Vietnam then, Afghanistan now: Tense Kabul evacuation rekindles memories of another US retreat

Vietnam then, Afghanistan now: Tense Kabul evacuation rekindles memories of another US retreat

The Taliban's inexorable advance on Kabul and US efforts to evacuate its embassy staff from the Afghanistan capital have revived memories of the fall of Saigon (now Ho Chi Minh City) and America's hasty withdrawal from Vietnam in 1975.

A photo that immortalised America's humiliation in Vietnam — it showed evacuees boarding a helicopter on the roof of a building — spread fast on social networks as the Taliban closed in on Kabul and the US bolstered its troop deployment there to oversee the evacuation of its personnel. Finally, on Sunday, the Taliban entered Kabul even as the US continued its rescue mission.

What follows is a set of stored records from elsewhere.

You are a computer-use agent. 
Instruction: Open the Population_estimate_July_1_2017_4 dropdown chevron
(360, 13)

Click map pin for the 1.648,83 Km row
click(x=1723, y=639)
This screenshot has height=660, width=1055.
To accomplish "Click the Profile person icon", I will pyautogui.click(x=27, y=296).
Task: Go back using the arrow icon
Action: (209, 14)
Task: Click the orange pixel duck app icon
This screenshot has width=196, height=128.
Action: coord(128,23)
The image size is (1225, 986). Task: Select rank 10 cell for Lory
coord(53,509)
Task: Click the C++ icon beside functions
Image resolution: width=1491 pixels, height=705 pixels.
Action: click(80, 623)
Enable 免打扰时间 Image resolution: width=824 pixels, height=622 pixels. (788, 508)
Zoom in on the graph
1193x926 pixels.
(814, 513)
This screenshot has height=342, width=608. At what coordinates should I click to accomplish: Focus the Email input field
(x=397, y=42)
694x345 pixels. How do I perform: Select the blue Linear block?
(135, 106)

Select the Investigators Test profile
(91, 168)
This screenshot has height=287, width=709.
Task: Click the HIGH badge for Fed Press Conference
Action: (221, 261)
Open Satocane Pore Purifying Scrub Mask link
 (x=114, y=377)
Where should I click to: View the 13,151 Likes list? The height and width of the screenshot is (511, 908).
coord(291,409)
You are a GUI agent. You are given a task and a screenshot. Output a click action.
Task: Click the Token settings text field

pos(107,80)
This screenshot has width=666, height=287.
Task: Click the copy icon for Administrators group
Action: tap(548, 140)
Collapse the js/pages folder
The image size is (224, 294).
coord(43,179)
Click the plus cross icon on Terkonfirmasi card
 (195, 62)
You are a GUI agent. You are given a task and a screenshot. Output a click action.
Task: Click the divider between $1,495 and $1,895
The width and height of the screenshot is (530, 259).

The Vietnam operation, dubbed Operation Frequent Wind, saw more than 7,000 Vietnamese civilians evacuated from Saigon on 29 and 30 April 1975 by helicopter.

Follow all LIVE updates on Afghanistan crisis here

But before we get to that, let's have a brief look at the Vietnam War:

The Vietnam War, which occurred in the shadow of the rapidly intensifying Cold War, saw the communist government of North Vietnam take on South Vietnam and its ally, the United States. President John F Kennedy had already provided aid to South Vietnam, but would not commit to military intervention. Then, Kennedy was assassinated in 1963. Two years later, when South Vietnam was on shaky political ground, Kennedy's successor, Lyndon B. Johnson, made the fateful call to send troops into battle in Vietnam.

The intervention that began in July 1950 with a small military assistance and advisory group had grown to more than half a million soldiers at the height of the war in 1968. The Vietnam War continued into the presidency of Richard Nixon, who began a phased withdrawal of the 550,000 American troops from Vietnam in 1969 -- which culminated four years later on 27 January, 1973, in the signing of the Paris peace agreement between the US and North Vietnam in the ballroom of the former Majestic Hotel in Paris.

Under its terms, North Vietnam released 591 American prisoners of war and the US withdrew its last 23,000 troops.

The Fall of Saigon

A little more than two years after the signing of the Paris agreement, in March 1975, the House of Representatives rejected President Gerald Ford’s $300 million supplementary military aid bill for South Vietnam. The South Vietnamese army and government began falling apart. A ranking South Vietnamese general conceded no amount of US aid could have saved the dispirited and panicky forces.

North Vietnamese troops routed Saigon’s forces up and down the country. President Nguyen Van Thieu fled South Vietnam on 21 April, 1975. In a bitter, tearful farewell address, Thieu said the US had broken a pledge to intervene if North Vietnam violated the 1973 agreement, and had ″led the South Vietnamese people to death.″

North Vietnamese forces surrounded Saigon, and on Tuesday, 29 April, 1975, rained rockets and artillery shells relentlessly onto Tan Son Nhut Air Base. Marine corporals Charles McMahon Jr., 21, of Woburn, Mass., and Darwin Judge, 19, of Marshalltown, Iowa, stood guard when the first rounds hit.and were the last Americans to die in Vietnam.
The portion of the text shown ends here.